The best advice: never buy a putter without putting with it first. Feel is personal. A putter that sounds and feels “right” to you will produce more confident strokes than a technically superior putter that feels dead.
Length, Lie, and Loft: The Fitting Variables Beyond Head Design
Regardless of whether you choose a mallet or blade, three other fitting parameters matter significantly:
- Length: Standard putter length is 34–35 inches, but the correct length depends on your height and how you set up. When properly fitted, your eyes should be directly over or just inside the ball at address, with forearms hanging naturally. Many golfers use a putter that’s too long, causing them to stand too upright and lose visual alignment accuracy.
- Lie angle: The angle between the shaft and the ground at address. If the lie angle is wrong, the face points left or right at impact even when the stroke path is correct. Most putters can be bent to adjust lie angle at a shop.
- Loft: Most putters have 2–4 degrees of loft. The correct loft depends on your forward shaft lean at impact. Too much loft causes the ball to bounce initially; too little presses it into the surface. A fitting session can measure your dynamic loft and recommend a match.
Summary: Which Should You Choose?
The decision framework is straightforward when you apply the principles above:
- Arc stroke + skilled player with good center contact? → A toe-hang blade putter, or a mild toe-hang mallet, in a soft-feeling material.
- Straight-back straight-through stroke? → A face-balanced mallet putter with minimal toe hang.
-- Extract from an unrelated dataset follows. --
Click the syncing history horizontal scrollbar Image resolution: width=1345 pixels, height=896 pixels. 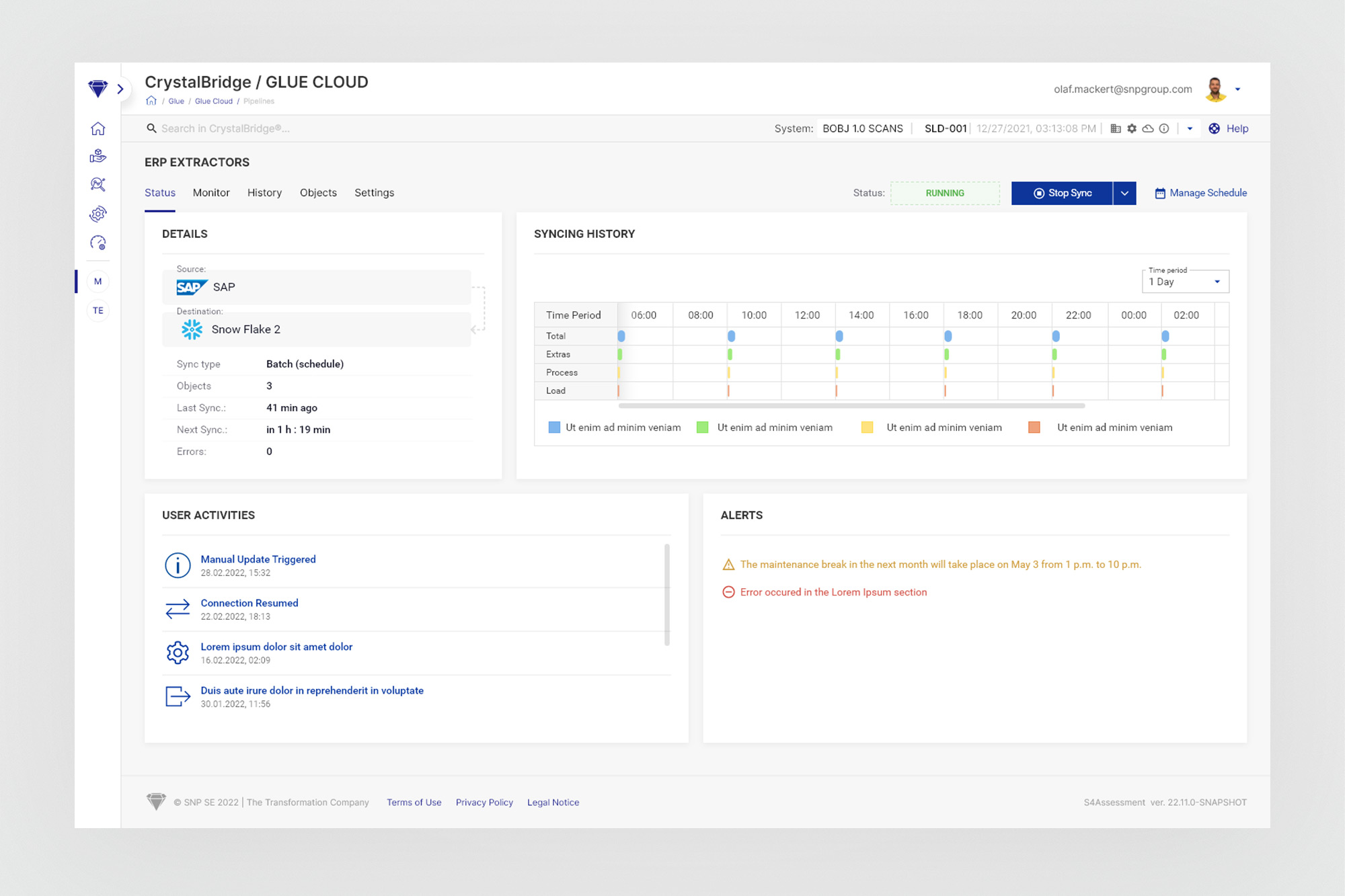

- Inconsistent contact and want maximum forgiveness? → A high-MOI face-balanced mallet, regardless of stroke type — the forgiveness benefit outweighs the mismatch penalty at this stage.
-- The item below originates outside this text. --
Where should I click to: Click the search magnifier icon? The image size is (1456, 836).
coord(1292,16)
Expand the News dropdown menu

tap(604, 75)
- Unsure of stroke type and new to golf? → Get a basic putter fitting at a local shop, focus on improving your pre-shot routine (see our pre-shot routine guide), and revisit putter selection after 6 months when your stroke is more consistent.
The Bottom Line
Mallet vs blade isn’t a question of which is better — it’s a question of which is better for your specific stroke, feel preferences, and skill level. The technical principles of face balance, toe hang, and MOI provide a clear framework for making this decision intelligently. A proper putter fitting — even a 20-minute session at a local shop — is one of the most cost-effective ways to improve your putting, and by extension, your scores. Don’t choose a putter based on what your favorite tour player uses; choose the one that matches how you actually putt.